EXERCISE DETAILS: Please reproduce the passage on the Masters of Combat fighters from "I also absolutely" up to and including "of his bulk.".

Here are those characters. There are only four to choose from, which isn’t many, but hopefully it’ll mean they all feel unique rather than being Ryu / Ken / Akuma / Evil Ryu / Violent Ken / Slightly Under The Weather Akuma / Ryu, But With A Hat types. Their names are, from left to right, Hayate, Gonzales, Highvoltman and Wingberger. None of them have eyes, either. Especially not Gonzales, who looks like a baker formed his eye-holes by pressing their thumbs into a head-shaped lump of fresh dough.


Let’s take a look at Hayate first, because he was on the left of the character select screen. He’s most certainly a ninja, and presumably a cyborg ninja because pretty much everything else in this game has a cyberpunk feel to it. He can throw energy shurikens, and that’s cyberpunk enough for me. Of the four characters, Hayate is the least interesting and the easiest to play as, cementing his role as the Ryu of the game. He seems to have more special moves than all the other characters, for starters: he can throw either one or two shurikens, he’s got a rising vertical elbow attack, a big swing with his katana and a couple of horizontal multi-hit rush attacks. All in all, Hayate seems like the complete package (and he’s fast, too,) so if you’re playing Masters of Combat for the first time he’s a good choice.


Next up is Gonzales, a rebel, a man who takes his own path in life, a man who saw that he’d be kicking robot men and thought “I’m still not going to put any shoes on.” Gonzales is obviously geared towards strength, for one can only get away with wearing purple trousers and matching wrist guards if they are truly powerful. As you might expect from his appearance, Gonzales has the feel of a professional wrestler to him, with body slams, a jumping drop-kick and a flying belly press that underlines his similarity to Karnov at his disposal. Gonzales’ big quirk is that most of his special moves have a delay at the beginning – for example, when you use his charging punch rush he beats his chest before attacking – so to use him effectively you’ve got to have a good knowledge of these various timings. A more technical character than Hayate, then, but also more interesting and fun to use.


I also absolutely love Gonzales’ crouching stance, because it looks like his body is collapsing into itself due to the powerful gravitational effects of his bulk.


Fighter number three, and probably my favourite of the bunch, is Highvoltman. Admittedly this is due in part to his excellent name, a name which prompted a lot of highly enjoyable speculation as to how he chose it. I can only assume that he chose the name “Voltman” at first to complement his electric powers, but then realised that “volt” alone did not convey the furious power of his electrified attacks and it needed a bit more oomph. Either that, or he gained his powers and his compulsive need to fight people after a terrible accident in which he drunkenly pissed on a high voltage cable on his way home from the pub.
Highvoltman doesn’t really fit into a neat fighting game character pigeonhole, and his attacks are a mix of various styles. He has a projectile attack, which comes out very quickly but is also not that powerful and more useful as an annoyance than anything else, but he’s also got a devastating electric punch with a very short range. Like I say, he’s a mixed bag.

SUPPLIED INFORMATION:
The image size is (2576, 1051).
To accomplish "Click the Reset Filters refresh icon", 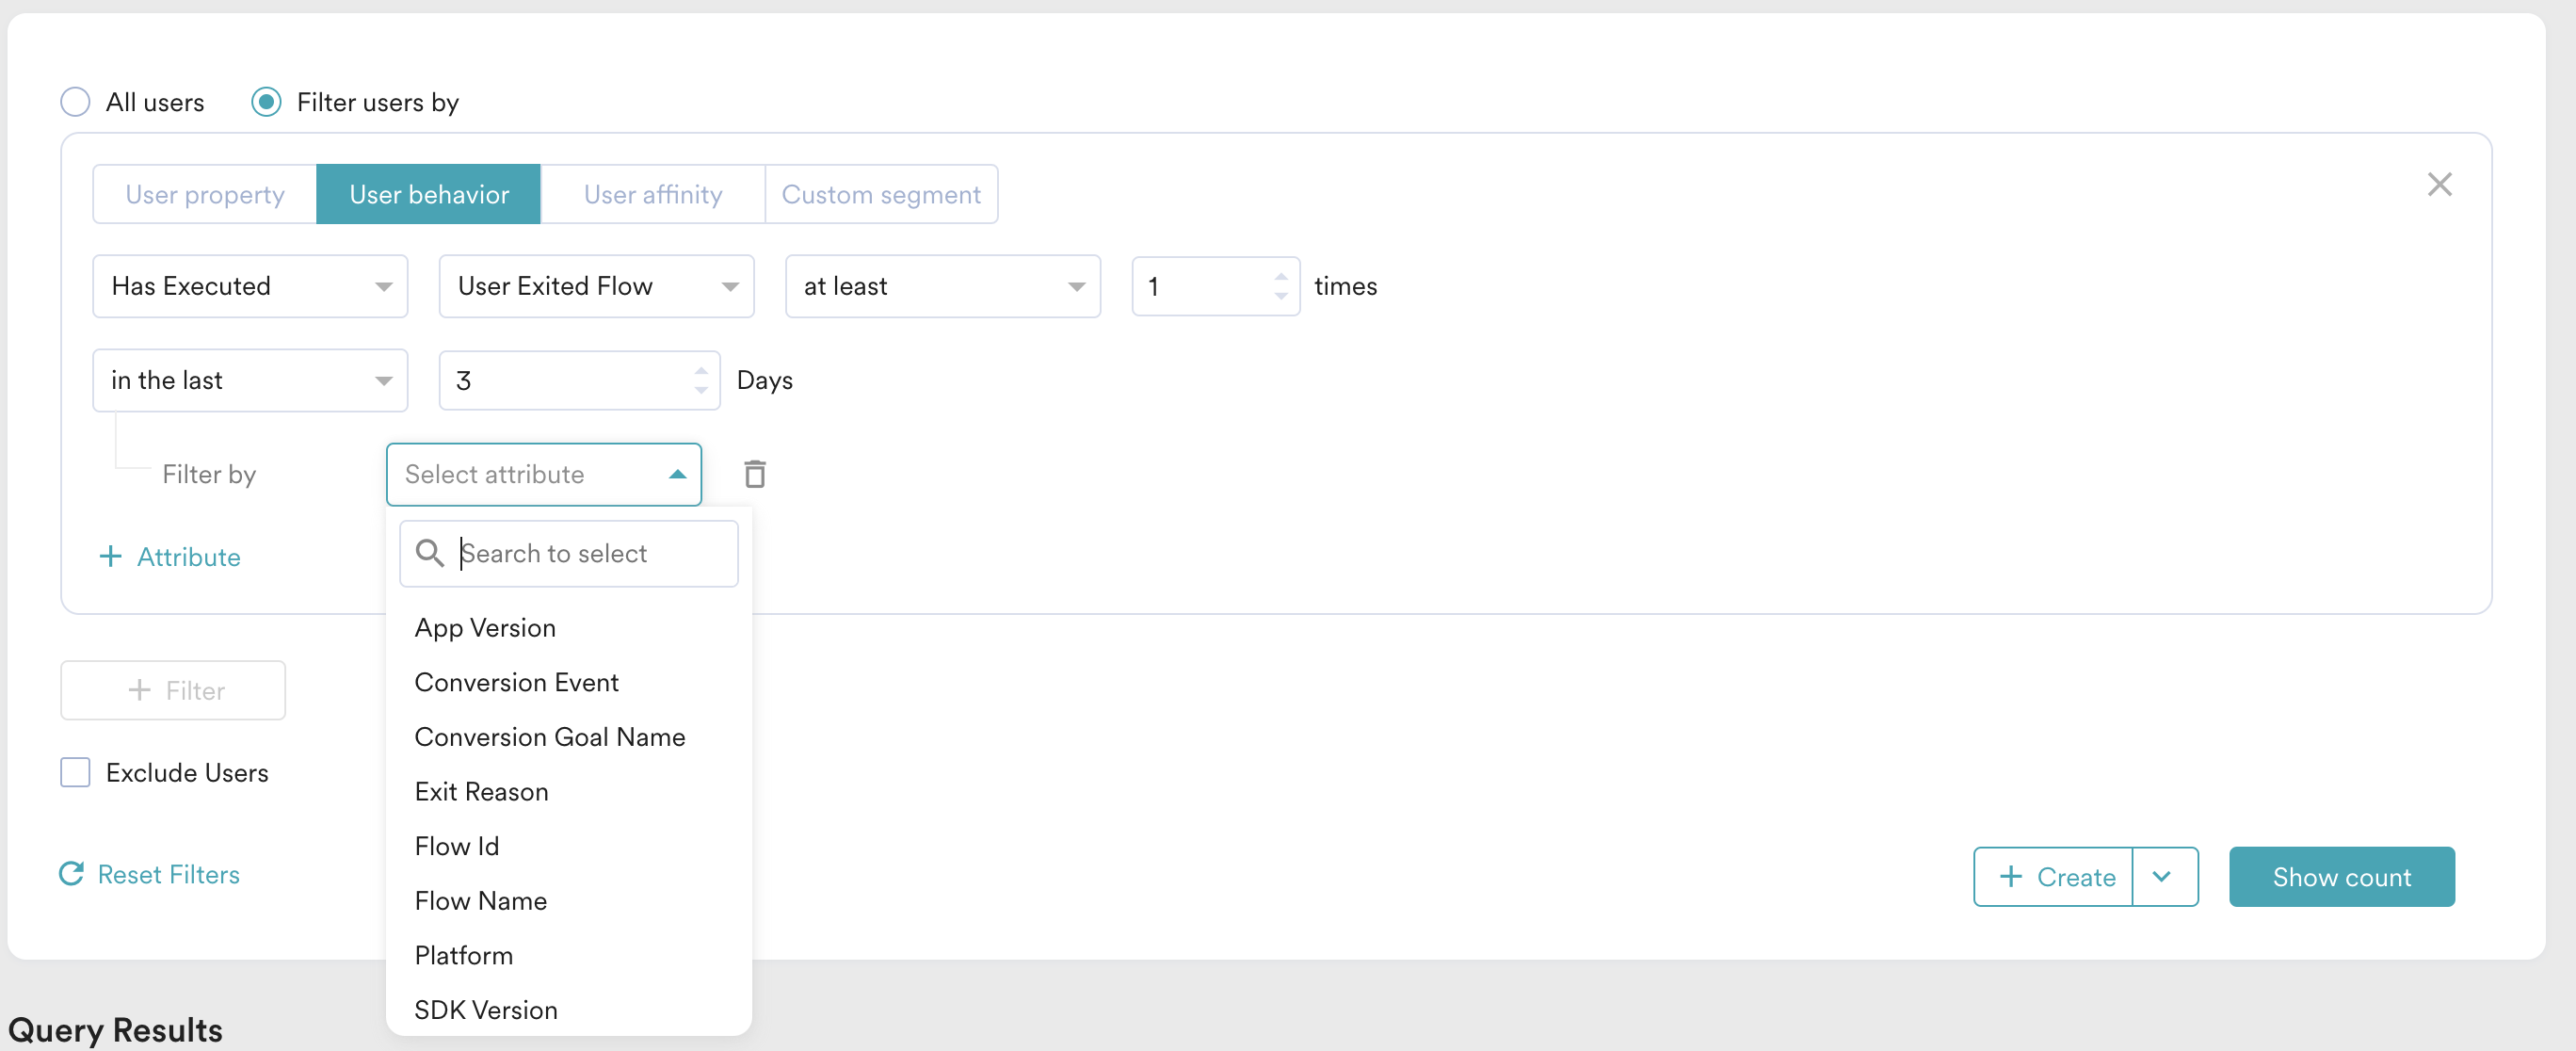I will click(x=71, y=874).
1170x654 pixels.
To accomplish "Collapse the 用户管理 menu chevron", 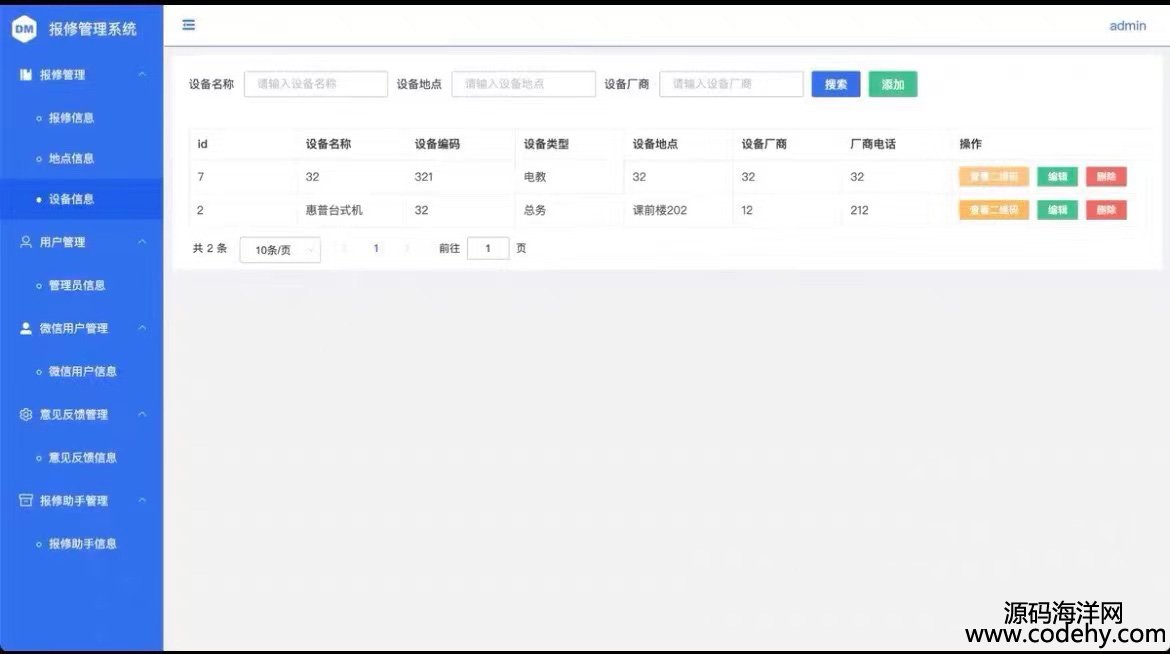I will pyautogui.click(x=142, y=242).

RESPONSE:
I also absolutely love Gonzales’ crouching stance, because it looks like his body is collapsing into itself due to the powerful gravitational effects of his bulk.